Roundhill launched the Roundhill Memory ETF (DRAM) today, offering investors exposure to companies that make memory chips and storage products.
While it’s a niche corner of the market, these companies have been among the biggest beneficiaries of the AI boom. Over the past year in particular, they’ve outperformed other parts of the AI trade, including GPU makers like Nvidia.
The fund charges a 0.65% expense ratio and currently holds just nine stocks. Three names—Micron Technology, Samsung Electronics, and SK Hynix—make up roughly three-quarters of the portfolio, at about 25% each. The rest is spread across companies like Kioxia, SanDisk, Western Digital, and Seagate.
A Gap in Existing ETF Exposure
Despite the strong performance in memory, investors haven’t always had clean ways to access the space.

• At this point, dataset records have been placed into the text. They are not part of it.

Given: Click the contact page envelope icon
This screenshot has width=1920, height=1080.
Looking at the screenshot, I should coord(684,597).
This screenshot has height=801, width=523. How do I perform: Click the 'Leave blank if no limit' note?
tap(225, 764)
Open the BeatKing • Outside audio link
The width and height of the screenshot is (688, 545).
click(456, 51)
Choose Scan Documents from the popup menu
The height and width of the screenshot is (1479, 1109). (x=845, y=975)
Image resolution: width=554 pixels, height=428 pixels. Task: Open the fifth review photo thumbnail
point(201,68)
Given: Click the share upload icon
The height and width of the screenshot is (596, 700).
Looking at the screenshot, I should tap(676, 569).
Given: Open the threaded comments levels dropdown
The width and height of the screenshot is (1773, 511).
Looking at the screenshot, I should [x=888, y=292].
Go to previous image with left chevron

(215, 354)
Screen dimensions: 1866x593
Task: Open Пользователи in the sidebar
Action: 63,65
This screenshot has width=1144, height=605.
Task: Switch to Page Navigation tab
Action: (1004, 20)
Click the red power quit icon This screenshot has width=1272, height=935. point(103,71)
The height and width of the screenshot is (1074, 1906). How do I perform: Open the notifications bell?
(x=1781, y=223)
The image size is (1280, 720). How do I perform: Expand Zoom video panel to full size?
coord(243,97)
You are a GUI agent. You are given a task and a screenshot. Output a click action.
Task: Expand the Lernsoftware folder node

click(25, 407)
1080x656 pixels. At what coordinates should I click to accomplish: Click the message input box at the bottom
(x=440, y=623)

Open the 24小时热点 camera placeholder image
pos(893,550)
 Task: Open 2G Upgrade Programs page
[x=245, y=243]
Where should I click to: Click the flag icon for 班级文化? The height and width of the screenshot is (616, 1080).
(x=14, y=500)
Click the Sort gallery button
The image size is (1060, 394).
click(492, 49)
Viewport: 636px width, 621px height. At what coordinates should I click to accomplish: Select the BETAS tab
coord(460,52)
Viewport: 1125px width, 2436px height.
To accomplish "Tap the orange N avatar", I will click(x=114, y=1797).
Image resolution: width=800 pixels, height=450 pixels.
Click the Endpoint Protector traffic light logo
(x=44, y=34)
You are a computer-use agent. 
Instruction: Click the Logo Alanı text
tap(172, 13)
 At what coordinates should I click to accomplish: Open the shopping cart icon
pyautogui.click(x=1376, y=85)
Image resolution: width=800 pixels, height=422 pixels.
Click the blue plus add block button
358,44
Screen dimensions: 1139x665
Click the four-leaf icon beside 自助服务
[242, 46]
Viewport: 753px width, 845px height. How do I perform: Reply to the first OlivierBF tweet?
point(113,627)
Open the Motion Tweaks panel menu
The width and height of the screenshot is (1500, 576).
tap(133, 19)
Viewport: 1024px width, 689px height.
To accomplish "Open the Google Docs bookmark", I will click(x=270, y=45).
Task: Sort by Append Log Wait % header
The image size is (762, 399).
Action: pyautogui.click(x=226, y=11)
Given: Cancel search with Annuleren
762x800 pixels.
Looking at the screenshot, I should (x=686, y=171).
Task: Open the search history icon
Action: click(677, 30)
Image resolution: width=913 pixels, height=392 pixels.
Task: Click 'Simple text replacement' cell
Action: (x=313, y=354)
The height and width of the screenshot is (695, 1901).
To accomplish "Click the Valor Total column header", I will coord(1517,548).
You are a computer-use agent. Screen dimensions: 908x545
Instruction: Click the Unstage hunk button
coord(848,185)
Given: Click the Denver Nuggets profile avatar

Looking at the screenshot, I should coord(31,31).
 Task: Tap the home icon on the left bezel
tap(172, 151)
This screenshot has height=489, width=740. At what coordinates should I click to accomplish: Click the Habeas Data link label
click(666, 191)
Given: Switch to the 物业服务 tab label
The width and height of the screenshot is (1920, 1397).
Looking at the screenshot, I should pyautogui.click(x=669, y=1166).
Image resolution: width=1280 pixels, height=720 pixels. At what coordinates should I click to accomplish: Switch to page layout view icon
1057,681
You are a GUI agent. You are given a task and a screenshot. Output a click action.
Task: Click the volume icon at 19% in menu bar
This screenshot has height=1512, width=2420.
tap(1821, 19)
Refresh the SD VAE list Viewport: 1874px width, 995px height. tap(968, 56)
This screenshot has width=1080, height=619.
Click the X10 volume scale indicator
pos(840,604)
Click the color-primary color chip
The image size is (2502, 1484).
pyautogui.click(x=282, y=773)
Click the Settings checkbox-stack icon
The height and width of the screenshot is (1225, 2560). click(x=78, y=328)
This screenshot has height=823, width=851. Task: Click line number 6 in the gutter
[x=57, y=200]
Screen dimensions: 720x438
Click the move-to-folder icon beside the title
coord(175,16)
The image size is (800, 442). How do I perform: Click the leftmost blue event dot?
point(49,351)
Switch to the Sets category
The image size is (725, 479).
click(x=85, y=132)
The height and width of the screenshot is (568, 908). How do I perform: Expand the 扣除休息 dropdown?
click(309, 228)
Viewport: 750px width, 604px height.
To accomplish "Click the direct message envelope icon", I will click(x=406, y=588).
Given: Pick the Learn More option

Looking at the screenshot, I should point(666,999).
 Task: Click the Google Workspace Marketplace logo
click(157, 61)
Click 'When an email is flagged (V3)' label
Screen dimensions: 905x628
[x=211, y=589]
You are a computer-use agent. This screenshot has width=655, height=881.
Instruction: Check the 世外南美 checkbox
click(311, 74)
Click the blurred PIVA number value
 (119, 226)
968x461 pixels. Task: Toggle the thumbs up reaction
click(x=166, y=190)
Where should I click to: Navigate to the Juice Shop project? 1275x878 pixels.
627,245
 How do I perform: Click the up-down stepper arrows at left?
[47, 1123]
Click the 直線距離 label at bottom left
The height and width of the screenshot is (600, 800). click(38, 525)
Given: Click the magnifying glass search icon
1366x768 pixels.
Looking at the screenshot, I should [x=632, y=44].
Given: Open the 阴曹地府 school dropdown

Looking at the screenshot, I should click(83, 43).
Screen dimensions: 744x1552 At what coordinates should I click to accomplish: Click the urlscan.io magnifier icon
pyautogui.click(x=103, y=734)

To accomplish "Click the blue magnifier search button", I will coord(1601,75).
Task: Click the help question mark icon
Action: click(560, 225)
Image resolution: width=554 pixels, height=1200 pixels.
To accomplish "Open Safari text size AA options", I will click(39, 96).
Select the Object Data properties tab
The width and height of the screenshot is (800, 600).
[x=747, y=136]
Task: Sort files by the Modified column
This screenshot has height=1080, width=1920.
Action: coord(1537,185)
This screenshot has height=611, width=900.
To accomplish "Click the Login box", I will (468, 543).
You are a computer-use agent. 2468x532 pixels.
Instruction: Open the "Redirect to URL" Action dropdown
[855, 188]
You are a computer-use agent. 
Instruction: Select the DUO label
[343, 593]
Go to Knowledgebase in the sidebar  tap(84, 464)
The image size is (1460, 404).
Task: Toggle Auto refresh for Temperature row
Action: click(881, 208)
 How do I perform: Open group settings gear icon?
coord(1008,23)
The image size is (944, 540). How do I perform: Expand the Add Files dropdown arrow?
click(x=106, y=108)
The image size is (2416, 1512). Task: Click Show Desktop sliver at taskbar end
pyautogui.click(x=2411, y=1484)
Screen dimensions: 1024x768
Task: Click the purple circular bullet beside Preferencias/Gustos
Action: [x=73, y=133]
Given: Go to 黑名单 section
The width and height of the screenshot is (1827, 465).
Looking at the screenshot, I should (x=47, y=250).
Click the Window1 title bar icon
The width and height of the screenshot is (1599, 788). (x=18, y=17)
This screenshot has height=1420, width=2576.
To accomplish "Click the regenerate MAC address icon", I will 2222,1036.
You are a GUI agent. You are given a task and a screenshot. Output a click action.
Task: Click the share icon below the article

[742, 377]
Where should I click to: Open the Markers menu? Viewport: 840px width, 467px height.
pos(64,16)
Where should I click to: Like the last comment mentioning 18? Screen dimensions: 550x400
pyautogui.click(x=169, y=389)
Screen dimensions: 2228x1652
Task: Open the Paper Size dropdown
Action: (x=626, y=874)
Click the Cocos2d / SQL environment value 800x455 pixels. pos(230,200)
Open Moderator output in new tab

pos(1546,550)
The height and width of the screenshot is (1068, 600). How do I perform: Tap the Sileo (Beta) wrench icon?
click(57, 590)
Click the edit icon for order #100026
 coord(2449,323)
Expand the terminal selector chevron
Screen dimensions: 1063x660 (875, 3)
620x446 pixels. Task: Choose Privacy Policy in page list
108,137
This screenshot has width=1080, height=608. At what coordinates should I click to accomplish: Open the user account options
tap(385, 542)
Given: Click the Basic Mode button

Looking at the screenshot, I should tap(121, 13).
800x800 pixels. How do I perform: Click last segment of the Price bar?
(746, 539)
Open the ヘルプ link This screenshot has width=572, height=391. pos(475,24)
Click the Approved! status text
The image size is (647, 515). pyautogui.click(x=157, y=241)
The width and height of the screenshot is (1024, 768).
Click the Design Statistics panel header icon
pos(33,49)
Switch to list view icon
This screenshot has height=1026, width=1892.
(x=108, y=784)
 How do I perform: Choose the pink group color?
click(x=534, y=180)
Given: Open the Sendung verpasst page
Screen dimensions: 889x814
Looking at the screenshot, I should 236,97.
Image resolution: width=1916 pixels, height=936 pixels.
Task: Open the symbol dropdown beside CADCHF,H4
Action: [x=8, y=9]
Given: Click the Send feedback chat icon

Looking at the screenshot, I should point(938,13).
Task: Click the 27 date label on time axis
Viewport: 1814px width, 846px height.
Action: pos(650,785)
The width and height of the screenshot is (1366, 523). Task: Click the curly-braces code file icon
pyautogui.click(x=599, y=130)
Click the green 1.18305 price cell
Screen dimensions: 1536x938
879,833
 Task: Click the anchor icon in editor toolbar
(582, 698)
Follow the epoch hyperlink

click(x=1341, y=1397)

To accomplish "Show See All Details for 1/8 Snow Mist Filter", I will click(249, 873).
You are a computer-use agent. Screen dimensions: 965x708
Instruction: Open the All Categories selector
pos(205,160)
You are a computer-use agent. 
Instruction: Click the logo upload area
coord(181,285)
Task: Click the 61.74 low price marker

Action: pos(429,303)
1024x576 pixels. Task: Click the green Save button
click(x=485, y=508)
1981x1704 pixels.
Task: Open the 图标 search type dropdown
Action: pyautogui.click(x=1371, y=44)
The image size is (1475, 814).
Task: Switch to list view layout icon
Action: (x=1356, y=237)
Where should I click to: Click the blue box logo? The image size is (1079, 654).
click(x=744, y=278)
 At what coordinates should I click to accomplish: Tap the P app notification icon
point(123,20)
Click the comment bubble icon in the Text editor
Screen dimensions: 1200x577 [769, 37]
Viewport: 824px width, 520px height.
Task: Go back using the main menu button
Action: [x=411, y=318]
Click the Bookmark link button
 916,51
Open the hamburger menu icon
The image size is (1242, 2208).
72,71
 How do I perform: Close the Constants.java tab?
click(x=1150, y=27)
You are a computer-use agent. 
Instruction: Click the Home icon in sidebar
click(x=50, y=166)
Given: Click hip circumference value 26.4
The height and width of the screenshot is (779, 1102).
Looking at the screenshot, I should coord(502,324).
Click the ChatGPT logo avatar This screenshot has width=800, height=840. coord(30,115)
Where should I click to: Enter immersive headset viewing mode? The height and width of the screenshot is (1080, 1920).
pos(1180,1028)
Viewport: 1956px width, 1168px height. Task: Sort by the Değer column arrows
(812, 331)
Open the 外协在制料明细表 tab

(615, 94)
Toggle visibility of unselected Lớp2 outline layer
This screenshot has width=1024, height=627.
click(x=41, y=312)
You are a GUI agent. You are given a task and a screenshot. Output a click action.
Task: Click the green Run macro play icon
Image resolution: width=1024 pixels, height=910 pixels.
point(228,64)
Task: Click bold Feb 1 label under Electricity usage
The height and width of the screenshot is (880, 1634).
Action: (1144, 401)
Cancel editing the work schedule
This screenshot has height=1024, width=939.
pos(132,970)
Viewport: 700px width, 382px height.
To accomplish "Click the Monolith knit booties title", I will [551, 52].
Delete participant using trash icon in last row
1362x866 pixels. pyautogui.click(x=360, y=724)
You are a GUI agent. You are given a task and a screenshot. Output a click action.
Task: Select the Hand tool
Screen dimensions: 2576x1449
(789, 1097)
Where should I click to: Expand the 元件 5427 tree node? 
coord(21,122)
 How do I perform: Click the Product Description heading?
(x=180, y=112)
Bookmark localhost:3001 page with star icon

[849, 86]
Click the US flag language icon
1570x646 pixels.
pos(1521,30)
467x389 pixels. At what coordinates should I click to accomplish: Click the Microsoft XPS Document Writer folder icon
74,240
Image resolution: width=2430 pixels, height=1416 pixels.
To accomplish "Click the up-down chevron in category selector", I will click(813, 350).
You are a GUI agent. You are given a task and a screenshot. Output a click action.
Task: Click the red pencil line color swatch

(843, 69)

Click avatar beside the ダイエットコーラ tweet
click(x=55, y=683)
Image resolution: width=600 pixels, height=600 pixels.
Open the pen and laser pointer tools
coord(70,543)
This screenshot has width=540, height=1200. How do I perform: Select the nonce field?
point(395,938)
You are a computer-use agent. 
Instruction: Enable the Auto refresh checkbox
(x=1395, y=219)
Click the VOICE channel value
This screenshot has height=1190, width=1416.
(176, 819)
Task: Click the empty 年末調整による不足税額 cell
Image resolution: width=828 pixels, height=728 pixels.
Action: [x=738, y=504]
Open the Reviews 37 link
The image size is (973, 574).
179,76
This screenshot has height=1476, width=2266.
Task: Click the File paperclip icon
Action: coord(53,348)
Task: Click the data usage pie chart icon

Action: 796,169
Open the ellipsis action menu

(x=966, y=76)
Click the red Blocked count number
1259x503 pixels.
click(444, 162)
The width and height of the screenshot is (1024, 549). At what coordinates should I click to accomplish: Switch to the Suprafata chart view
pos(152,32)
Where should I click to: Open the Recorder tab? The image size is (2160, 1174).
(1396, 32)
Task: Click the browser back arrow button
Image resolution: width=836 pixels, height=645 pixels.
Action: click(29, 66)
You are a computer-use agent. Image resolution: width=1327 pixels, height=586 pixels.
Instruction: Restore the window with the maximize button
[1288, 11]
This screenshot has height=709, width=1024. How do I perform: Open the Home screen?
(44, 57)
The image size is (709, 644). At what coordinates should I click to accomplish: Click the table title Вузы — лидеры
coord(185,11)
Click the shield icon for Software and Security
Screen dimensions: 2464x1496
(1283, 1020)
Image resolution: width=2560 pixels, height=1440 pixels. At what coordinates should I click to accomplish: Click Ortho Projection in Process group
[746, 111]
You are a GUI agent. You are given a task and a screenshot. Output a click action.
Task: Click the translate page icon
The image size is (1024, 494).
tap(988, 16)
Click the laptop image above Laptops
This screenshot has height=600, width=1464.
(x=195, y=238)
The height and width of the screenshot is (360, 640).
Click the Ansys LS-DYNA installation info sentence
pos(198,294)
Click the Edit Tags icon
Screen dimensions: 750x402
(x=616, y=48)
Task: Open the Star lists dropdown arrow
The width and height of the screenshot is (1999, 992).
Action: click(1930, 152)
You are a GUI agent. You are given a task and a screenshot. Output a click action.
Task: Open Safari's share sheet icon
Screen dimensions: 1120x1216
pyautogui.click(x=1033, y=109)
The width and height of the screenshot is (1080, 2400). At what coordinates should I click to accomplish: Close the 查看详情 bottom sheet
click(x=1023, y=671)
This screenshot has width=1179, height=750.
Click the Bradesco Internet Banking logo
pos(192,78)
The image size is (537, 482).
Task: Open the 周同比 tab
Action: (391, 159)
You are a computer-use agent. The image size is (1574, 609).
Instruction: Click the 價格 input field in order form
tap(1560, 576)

Micron has been readily available and a standout performer. It’s one of the three major producers of high bandwidth memory, or HBM, which is critical for feeding data to GPUs in AI data centers.
But the other two key players, Samsung and SK Hynix, don’t trade in the U.S. and aren’t included in major semiconductor ETFs like the iShares Semiconductor ETF (SOXX) or the VanEck Semiconductor ETF (SMH).
SK Hynix is reportedly planning to list U.S. ADRs and would likely be included in those ETFs if it does. Samsung, meanwhile, is a broader conglomerate with business lines spanning smartphones, chip foundry services, and consumer electronics, which may keep it out of more narrowly defined semiconductor ETFs.
Up until now, investors have either bought Micron to play the HBM boom or turned to the iShares MSCI South Korea ETF (EWY) as an indirect route. Samsung and SK Hynix together make up more than 40% of EWY’s portfolio, effectively turning it into a proxy for the memory trade.
That dynamic has driven massive flows into the fund. EWY has pulled in $6 billion year-to-date and $8.3 billion over the past year as investors have looked for ways to tap into the theme.
DRAM appears designed to capture that demand, offering a more targeted bet on memory than EWY, which holds dozens of other stocks outside the space.
Not a Pure HBM Play
Still, the fund isn’t purely an HBM play. Its top holdings produce a range of memory chips, including DRAM and NAND, and it also owns storage-focused companies like SanDisk, Western Digital, and Seagate. That broadens the exposure beyond chips into the wider memory and storage ecosystem.
Whether the fund gains traction remains to be seen. It’s a highly targeted ETF focused on one of the market’s hottest areas, but it’s also launching after a significant run.